O enterro do jovem está marcado para às 16h. Amigos e familiares se reúnem no cemitério de Santo Amaro, na área central do Recife. O pai dele fala que é infundada a hipótese que o filho estaria se pendurando no ônibus como ato de vandalismo:

O pai de Harlyton dos Santos esteve no Instituto de Medicina Legal do Recife e disse que, neste momento, não precisa do contato com a empresa responsável pelo veículo que tirou a vida do filho. Em nome do sofrimento da família, o comerciário Jocélio Santos pede o esclarecimento das circunstâncias que levaram a morte do universitário.

O delegado adiantou que inicialmente o caso estava sendo tratado como lesão corporal, mas, com a morte, o responsável pela morte pode responder por homicídio culposo, com agravante por não ter prestado socorro à vitima.

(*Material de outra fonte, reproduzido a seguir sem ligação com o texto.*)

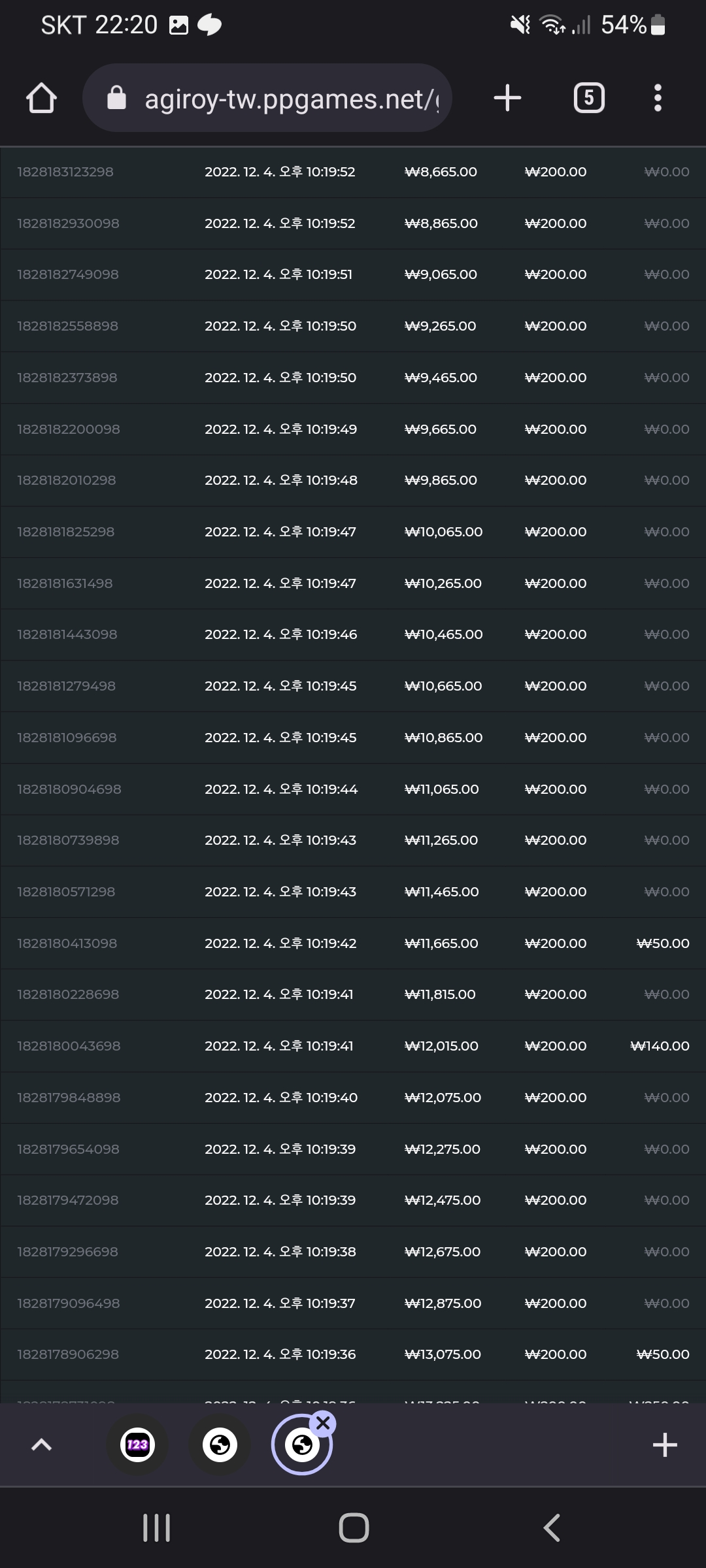706x1568 pixels.
Task: Tap the Android recent apps button
Action: [157, 1528]
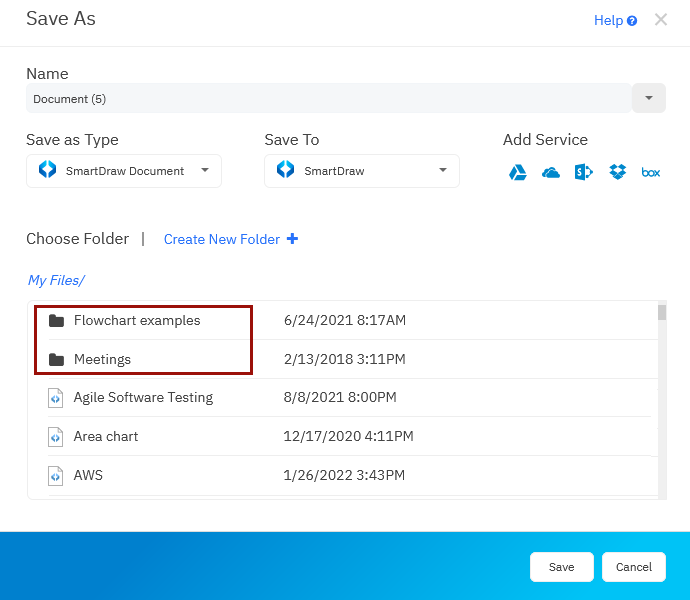Open the Flowchart examples folder
The height and width of the screenshot is (600, 690).
tap(136, 321)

A empresa de ônibus Vera Cruz encaminhou nota à imprensa se solidarizando com a família do universitário Harlynton Lima dos Santos. Em nota, a empresa alega que motorista e cobrador não viram quando o jovem foi arremessado do ônibus que fazia a linha IMIP/Tancredo Neves, no terminal do Cais de Santa Rita, na noite de segunda-feira (15). O comunicado afirma ainda que o motorista envolvido é funcionário antigo, bem capacitado, e que não ultrapassou os 65 quilômetros de velocidade durante todo o trajeto entre o Cais de Santa Rita, o terminal integrado Tancredo Neves e a garagem da empresa, onde recolheu o ônibus ao fim da viagem.

O departamento jurídico do Sindicato dos Rodoviários vai acompanhar o caso em defesa do motorista, que ainda não retornou ao trabalho.